He descubierto que para alegrar a alguien que te importa, no necesitas ni una imaginación brillante ni horas o días de dedicación, y sobre todo que, en una grandísima medida, la felicidad de esa persona depende de los detalles que puedan tener quienes la rodean.
Y no es necesario hacer grandes paripés ni cosas demasiado historiadas ni nada de eso. Más bien consiste en tener pequeños detalles que le ayuden a llevar mejor los malos momentos, detalles que saquen una sonrisa en medio de un día horrible, detalles que demuestren que estas ahí para lo que sea, detalles que salgan espontáneos...
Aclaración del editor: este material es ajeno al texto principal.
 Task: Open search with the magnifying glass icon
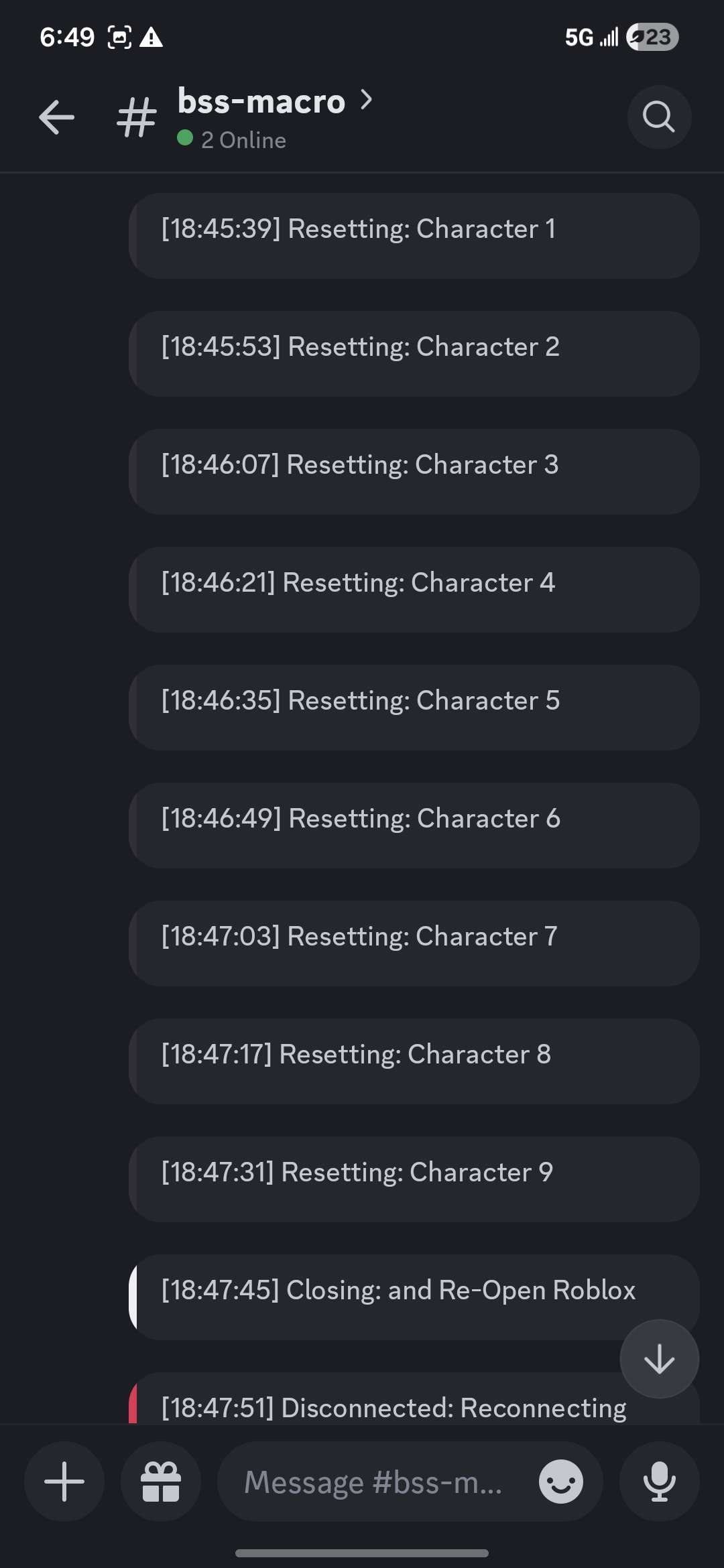coord(658,117)
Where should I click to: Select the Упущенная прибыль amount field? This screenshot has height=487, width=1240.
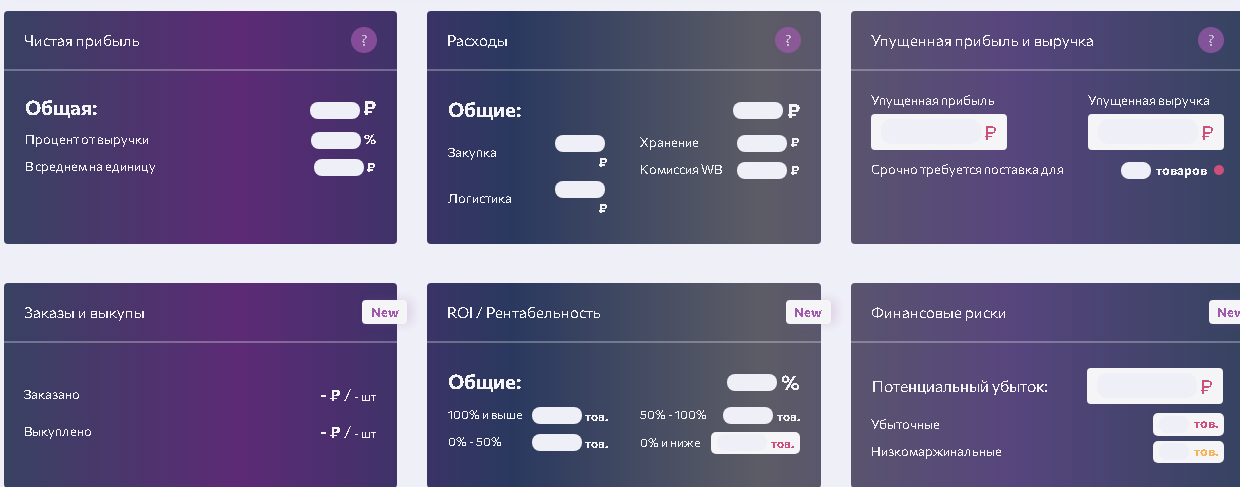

Que se puede alegrar muchísimo a una persona simplemente mandándole un mensaje dándole los buenos días o preguntando cómo está o viendo que te acuerdas de ella, apareciendo en su casa cuando sabes que de verdad te necesita (sobre todo si es por sorpresa), enviándole una foto que le recuerde algo alegre o que le haga reír por ser una tontería, escribiéndole un comentario en un blog, pie de foto o tweet, llamándola en el instante que más lo necesite, dándole un abrazo sin previo aviso para hacerle saber que todo va a estar bien y demostrándole tu cariño, escuchando sus penas y problemas y aconsejándole con la mejor voluntad, haciendo un rato el payaso o bromeando para arrancar una sonrisa... y una infinidad de detalles que, a priori no parecen nada, pero que pueden alegrarte un día e incluso cambiar lágrimas de tristeza por lágrimas de felicidad...
Y es que, qué fácil que es hacer feliz.